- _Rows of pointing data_
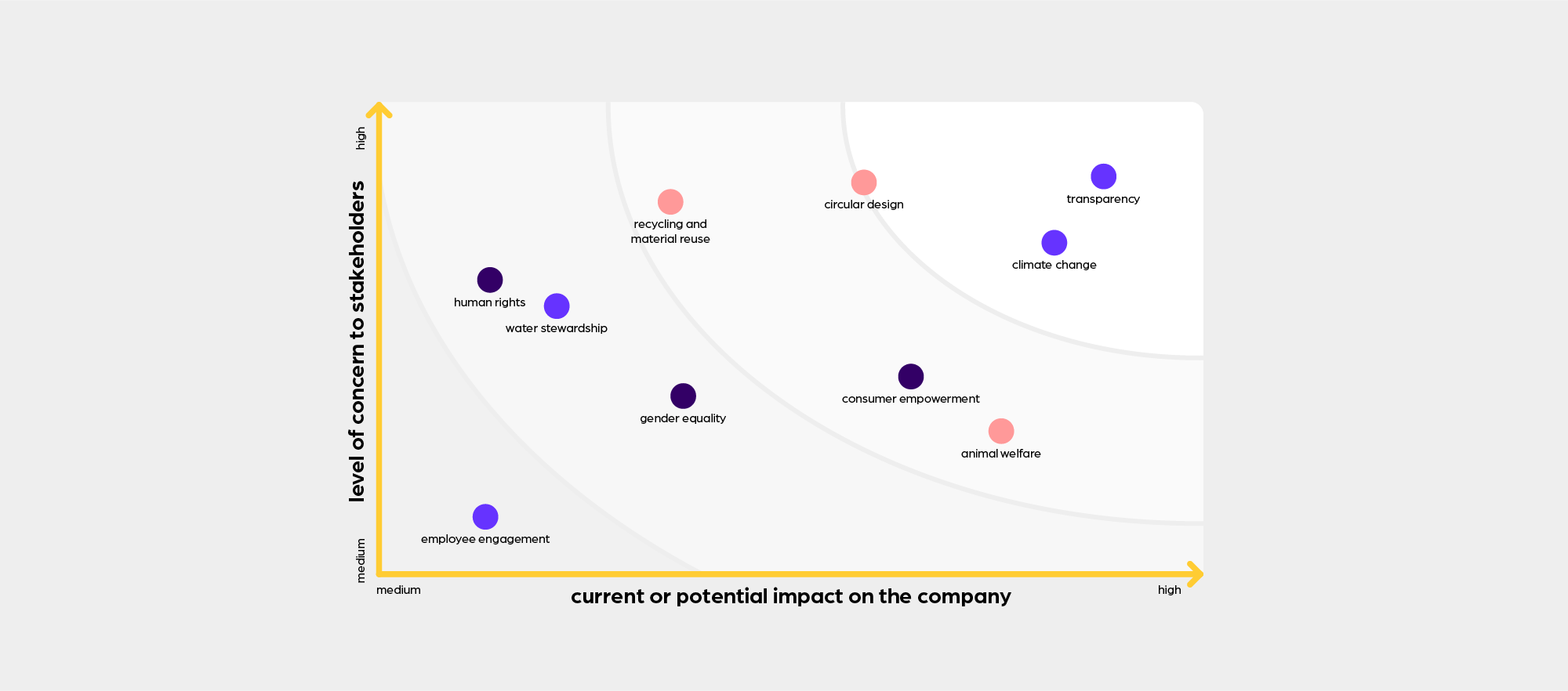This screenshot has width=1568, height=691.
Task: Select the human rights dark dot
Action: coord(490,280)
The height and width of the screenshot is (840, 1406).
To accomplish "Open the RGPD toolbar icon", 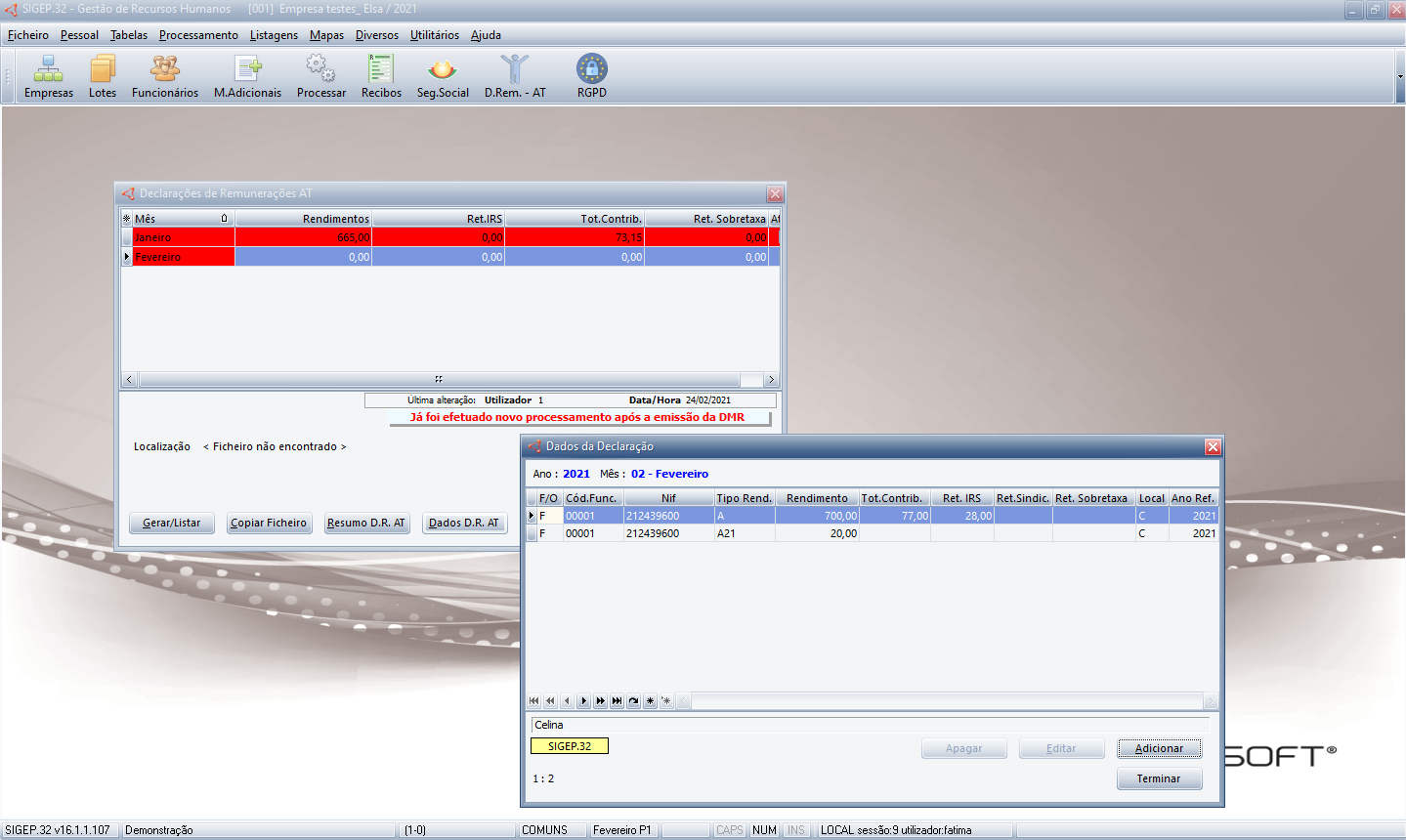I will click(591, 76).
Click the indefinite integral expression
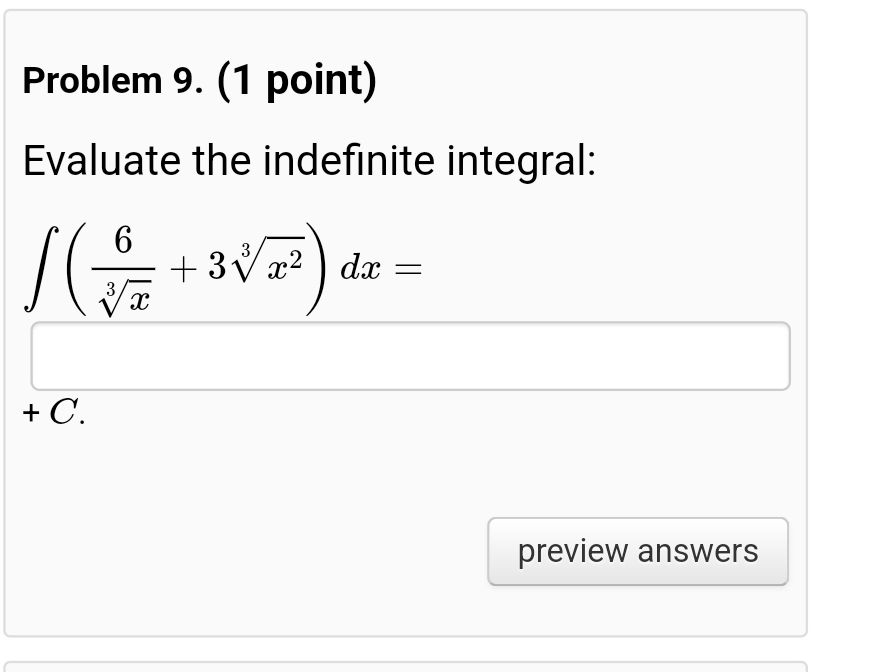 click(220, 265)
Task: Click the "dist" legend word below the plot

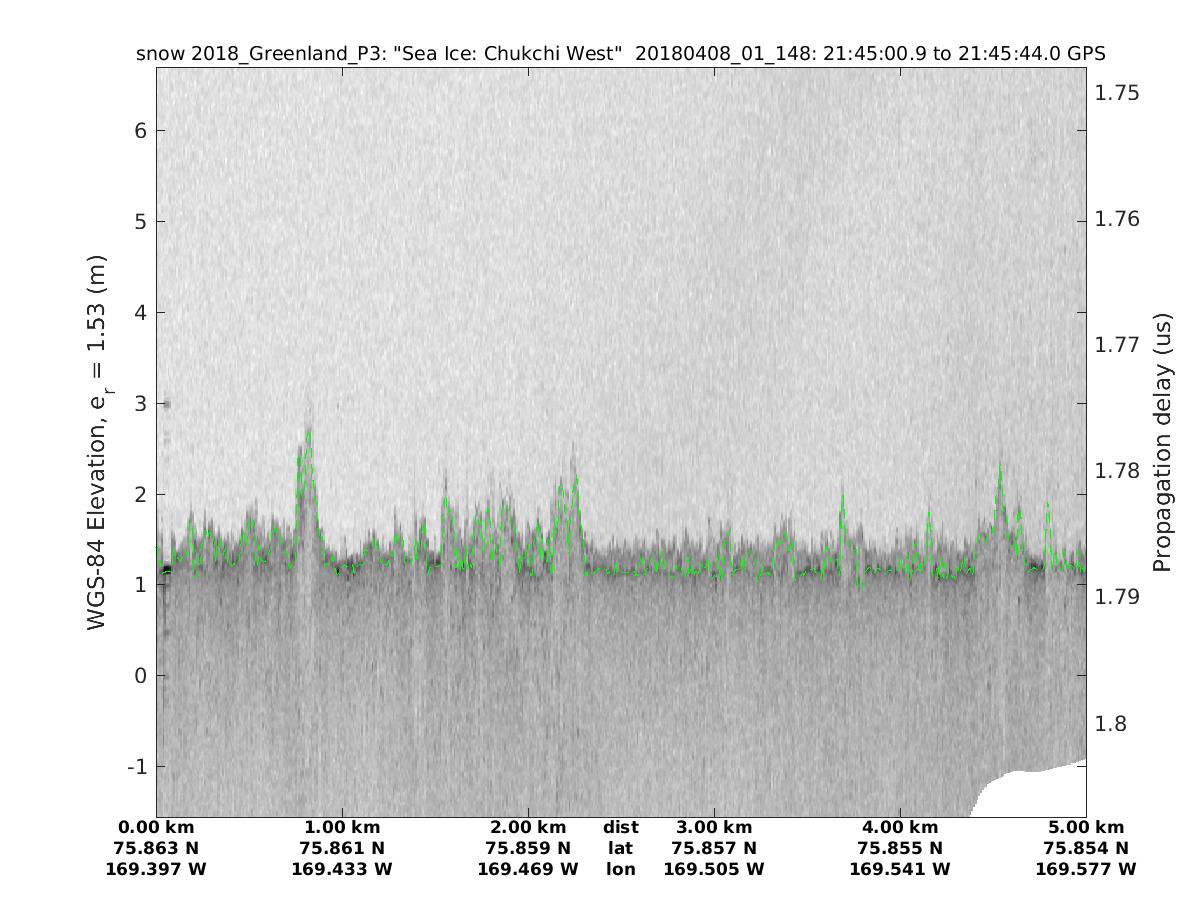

- _TASK OBJECTIVE_
Retype the lines from the one containing "Click the indefinite integral expression" through the last line, both included, and leave the pictures out.

- _RESULT FOR THIS EXERCISE_
Click the indefinite integral expression
 click(220, 265)
Task: Click the "dist" legend word below the plot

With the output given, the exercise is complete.